From an economic standpoint, the findings of the CONVINCE trial represent a paradigm shift. Historically, concerns about HDF’s operational costs have resulted in resistance to its widespread adoption. However, when evaluating cost-effectiveness in terms of quality-adjusted life years (QALYs), HDF appears to provide significant value, particularly in reducing the long-term healthcare expenditures related to infection management, ESA use, and cardiovascular hospitalizations. This encourages policymakers and healthcare organizations to reassess reimbursement models that incentivize HV HDF, ensuring broader patient access to its benefits.
While the EuDial Consensus provides important guidance, future research should continue to explore HDF’s broader benefits, extending beyond mortality reduction. Integrating RWE, refining study designs to capture hemodynamic and immunological effects, and expanding economic analyses will be essential in shaping its role in nephrology. RWE plays a crucial role, not only in guiding clinical decision-making, but also in supporting policy development, particularly in regions or among patient subgroups that have been underrepresented in previous HDF trials.

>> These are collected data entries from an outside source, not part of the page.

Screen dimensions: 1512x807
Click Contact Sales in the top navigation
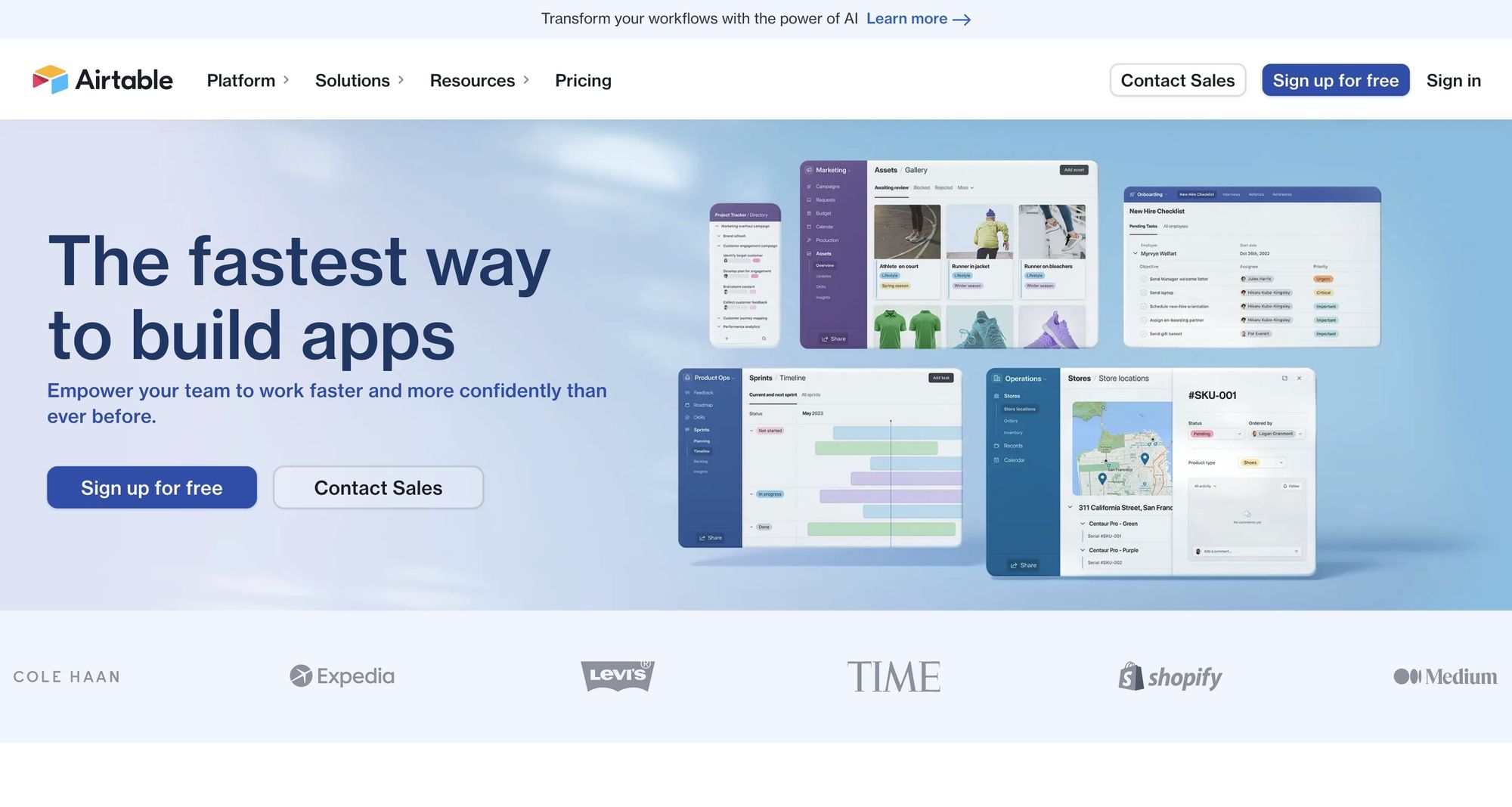click(x=1177, y=80)
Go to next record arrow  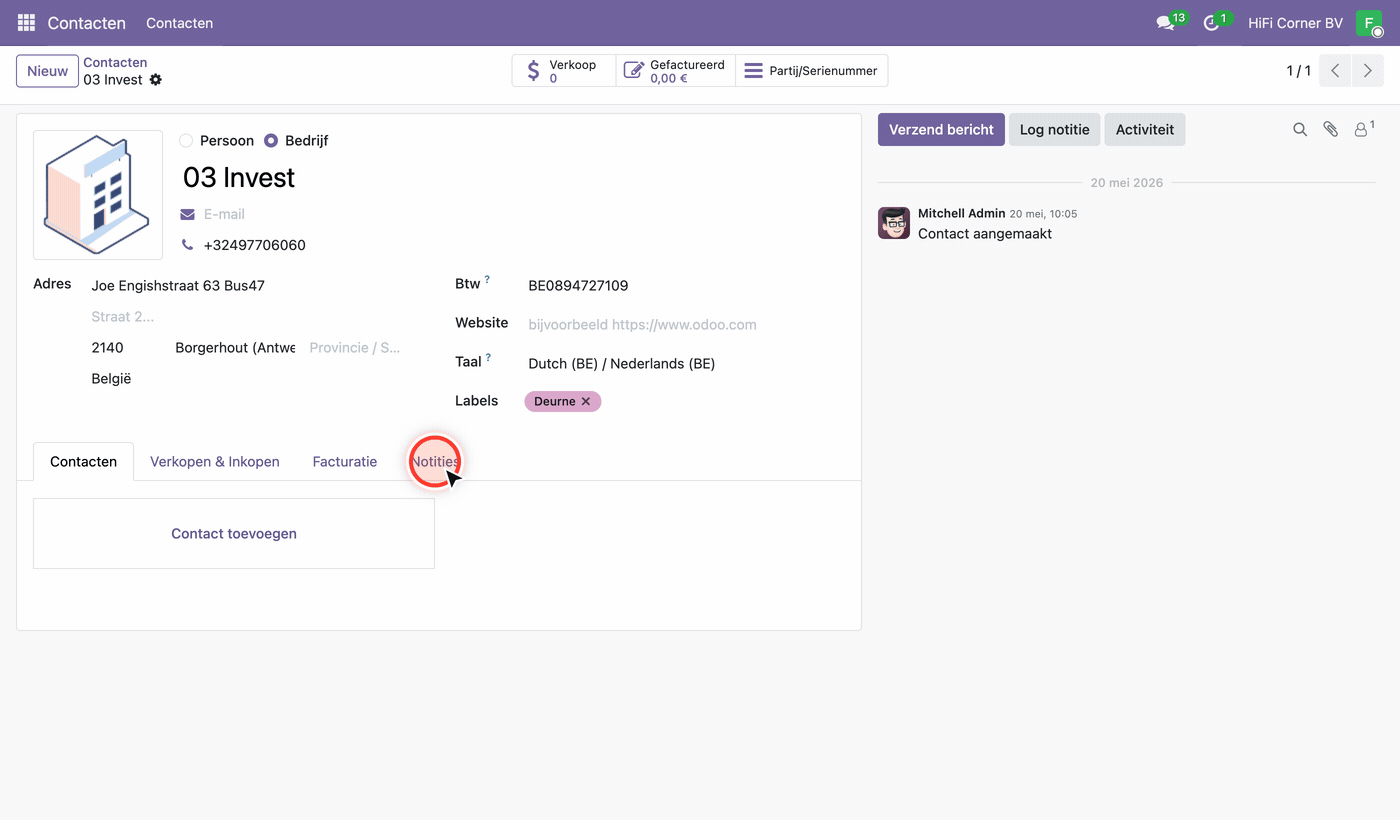(x=1368, y=71)
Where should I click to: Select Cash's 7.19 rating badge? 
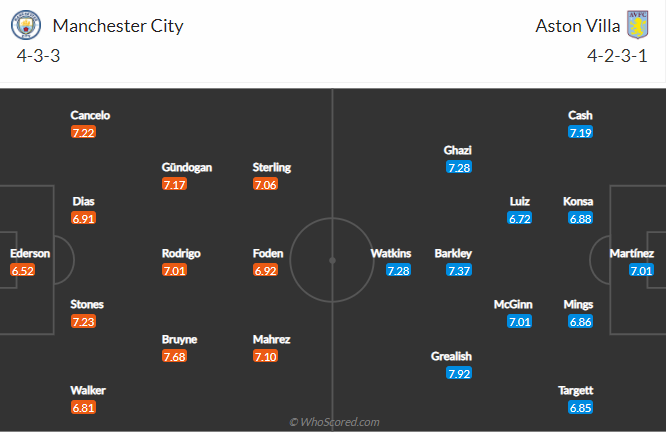tap(580, 132)
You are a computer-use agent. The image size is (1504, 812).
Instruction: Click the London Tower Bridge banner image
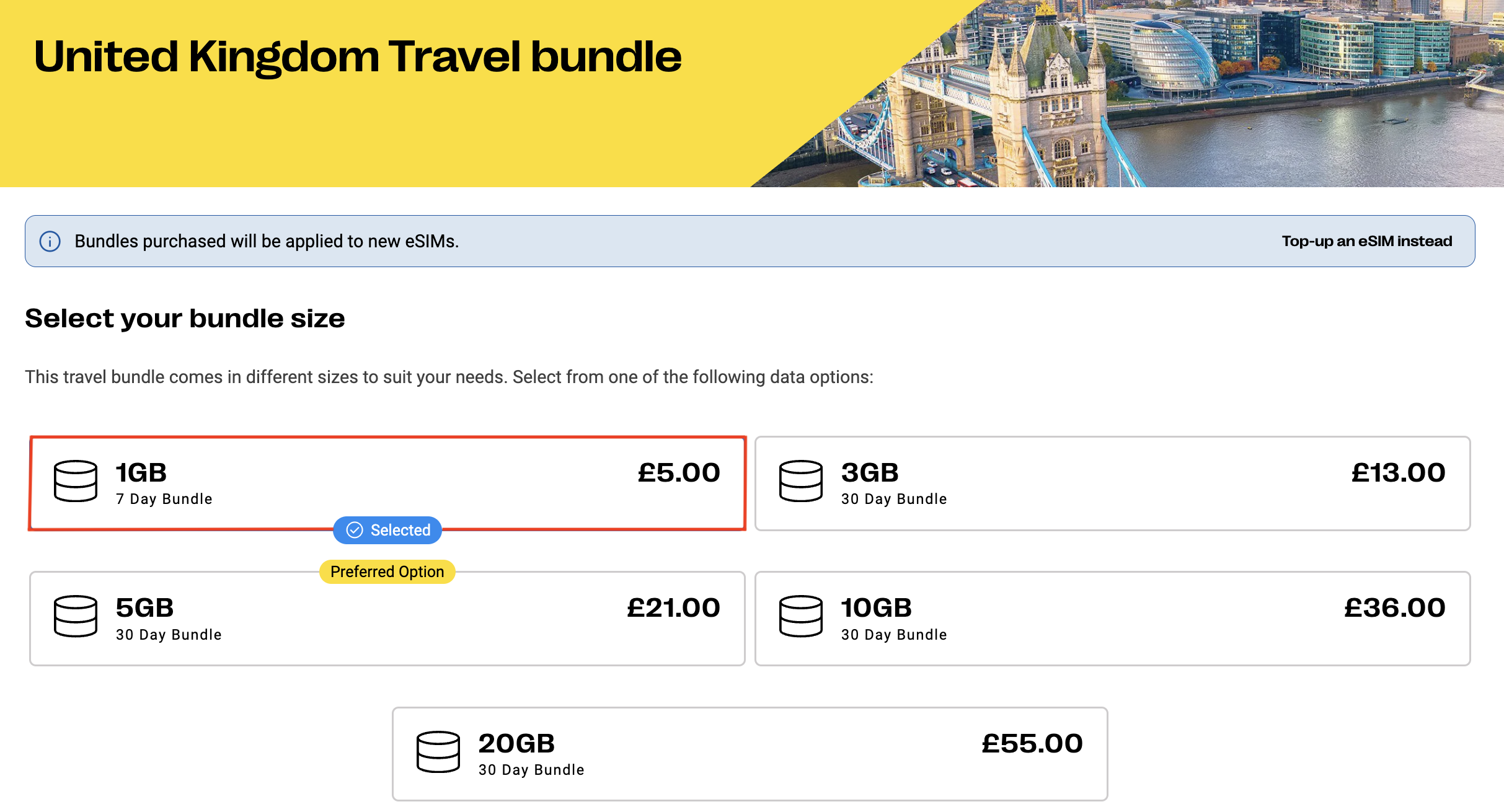pos(1147,93)
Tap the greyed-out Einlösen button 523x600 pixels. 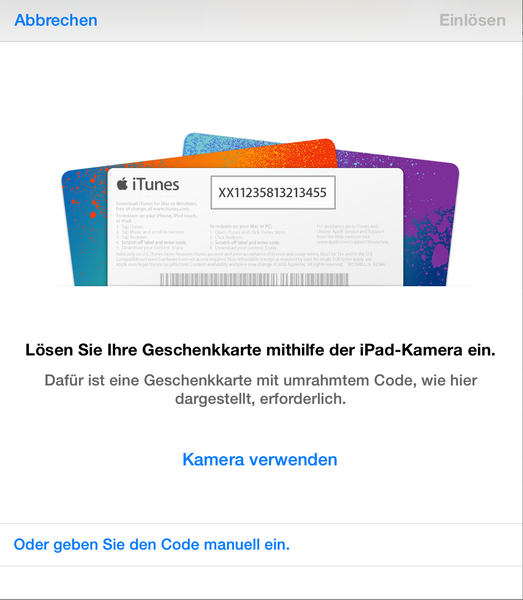coord(472,20)
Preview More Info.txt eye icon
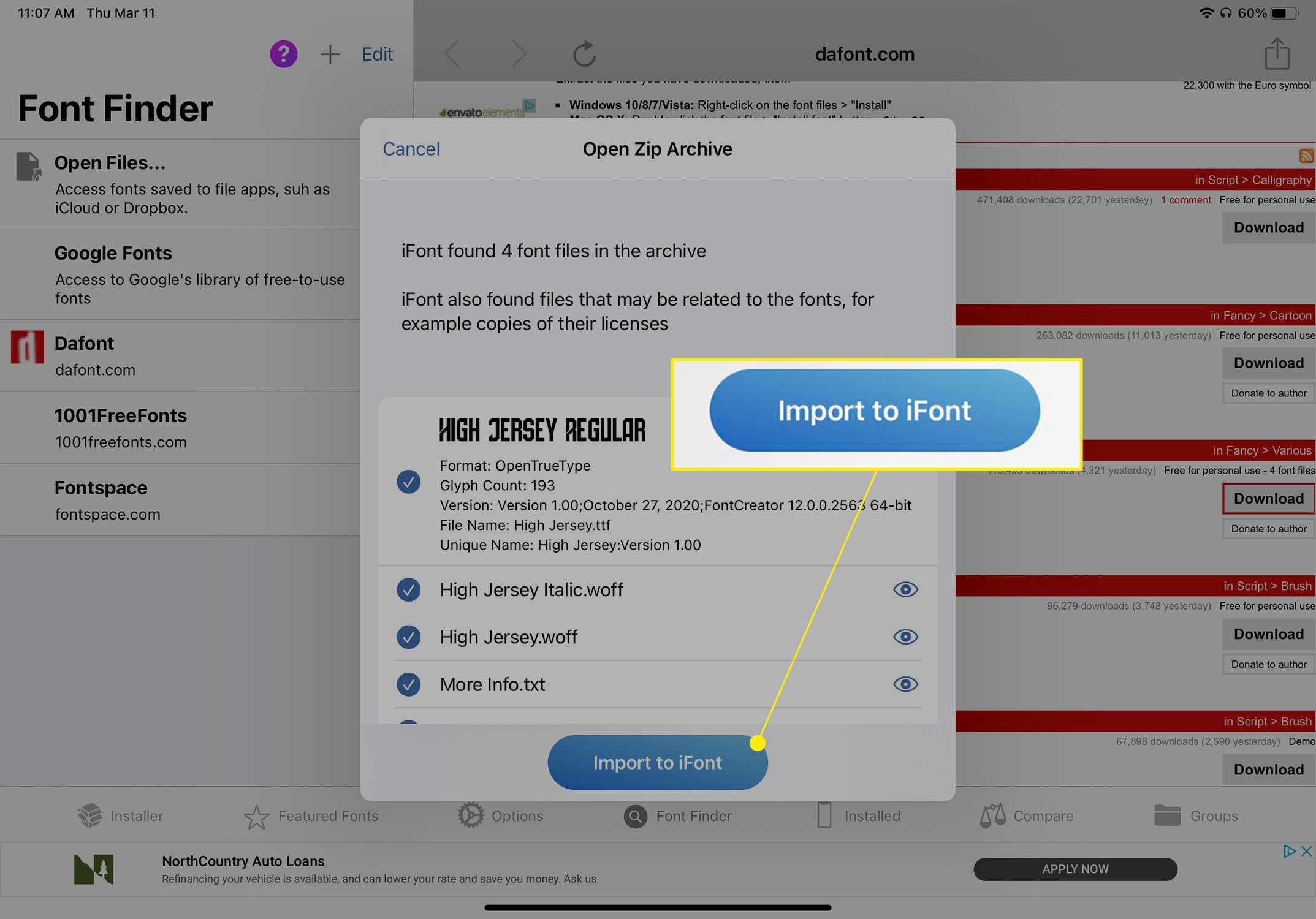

While post-dilution HVHDF offers significant clinical benefits, it requires blood flow rates that are not feasible in all patients. In contrast, pre-dilution HDF—widely practiced in Japan—achieves high substitution volumes at lower blood flow rates, making it more accessible for patients with vascular access challenges. Kikuchi et al. demonstrated improved survival with pre-dilution HDF compared to HD [
36], supporting its consideration as a viable alternative for broader patient populations. Incorporating this modality into clinical discussions may enhance the inclusivity and applicability of HDF.
Given its demonstrated advantages, a shift toward HVHDF as a preferred therapy for patients needing kidney replacement therapy seems increasingly justified.